Kapitel 3. Kein kleines Mädchen.
    Im Wohnzimmer war alles so, wie sie es am Abend davor gelassen hatte. Alphira lag immer noch in ihrem Sessel, den Kopf zur Schulter geneigt. Die junge Frau kam näher, sah sie prüfend an, nahm ihre Hand. Sie war schlaff und kühl.
    „Oma?“
    Schweigen.
    „Oma? Hörst du mich?“ Sie berührte die ältere Frau leicht an der Schulter.
    Keine Reaktion.
    Anna wurde schlagartig bewusst, dass etwas passiert war, was sie nur schwer, wenn überhaupt, wieder gutmachen konnte. „Oma?“ Sie rüttelte kräftiger.
    Das Gesicht der Großmagierin blieb unverändert still.

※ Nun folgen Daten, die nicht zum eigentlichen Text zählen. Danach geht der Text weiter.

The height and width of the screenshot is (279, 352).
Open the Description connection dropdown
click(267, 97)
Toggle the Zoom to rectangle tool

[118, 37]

    „Nein, bitte nicht!“ Die junge Frau kniete vor Großmagierin. „Oma, das kannst du doch nicht machen!“ Ihre Stimme war nur noch das klägliche Wimmern eines alleingelassenen Welpen. „Oma, ich brauche dich!“ Ein dicker Kloß schnürte ihr die Kehle zu.
    Kein Lebenszeichen.
    Anna legte die Finger auf ihren Hals. Es folgten einige Sekunden der Stille. Ihre Hand fing leicht zu zittern an. Sie schnappte nach Luft und kämpfte gegen die in ihr aufbrandende Panik an. Doch dann vernahm sie ein leichtes, kaum merkliches Schlagen der Ader und atmete erleichtert aus. Sie lebt. Sie lebt! Sie schläft nur. Die junge Frau richtete sich auf und blickte in Alphiras zuvor so vertrautes Gesicht, dem jetzt jeder Ausdruck fehlte. Es schien das Gesicht einer Fremden zu sein. „Ach Oma, warum musst du mich auch verlassen? Ausgerechnet du. Und ausgerechnet jetzt, wo ich dich am dringendsten brauche.“
    Das Gesicht der älteren Frau blieb bewegungslos.
    „Was ist das für ein seltsames Ding, dieses Leben? Alle, die einem lieb und teuer sind, verabschieden sich, ohne den Grund nur ansatzweise anzudeuten. Sie gehen einfach so und meist in einem herzlich unpassenden Moment.“ Anna setzte sich auf den Boden vor den Füßen der Großmagierin, stützte das Kinn auf die Knie und blickte nachdenklich ins finstere Grau hinter dem Fenster. „Wenn ich nur wüsste, wie ich das alles ändern könnte“, seufzte sie und lauschte in die Stille des Hauses hinein. „Ich höre die Wölfe heulen und sich über die leichte Beute freuen. Wenn ich sie nur von uns fernhalten könnte, wie damals.“ Längst vergessene Bilder tauchten vor ihrem inneren Auge auf.
    Weite Steppe, unendlicher blauer Himmel, frischer Wind, der feinen Sand über das frische Gras rollt, die Frühlingssonne, die tief über dem Horizont steht und einem Mädchen von etwa fünf Jahren direkt in die Augen scheint. Es sitzt auf einer alten, löchrigen Filzdecke, ein großer, gelber Hund döst hinter ihrem Rücken. Keine Menschenseele weit und breit. Das scheint gar nicht zu stören. Das Mädchen wendet sich von der untergehenden Sonne ab und wirft kleine, runde, mit verschiedenen Zeichen wie einem Kreis, einem Häuschen, einem Pfeil, einer Feder versehene Steine auf die Decke vor sich. Mit einem konzentrierten Gesichtsausdruck guckt es die Zusammenstellung der Zeichen an, sammelt die Steine und wirft sie wieder.
    Ein Rudel Wölfe taucht aus dem Sandwirbel auf.
    Der Hund springt auf und fängt an zu bellen, den Schwanz zwischen die Hinterläufe gesteckt. Sein Gebell geht in ein Jaulen über. Es hört sich wie ein langer, hoffnungsloser Hilferuf an. Die Wölfe steuern unbeirrt auf die beiden zu. Der Hund wird lauter, je näher sich das Leittier zielstrebig und sicheren Schrittes dem Mädchen nähert.
    Es ist ein großer, dunkelgrauer Wolf mit kräftigen Pranken und riesigem Kopf. Jetzt steht er nur ein paar Meter vor dem Kind entfernt, die gelben Stoßzähne gefletscht, Angriffslust in seiner Haltung, Anflug von Spott in den gierigen Augen.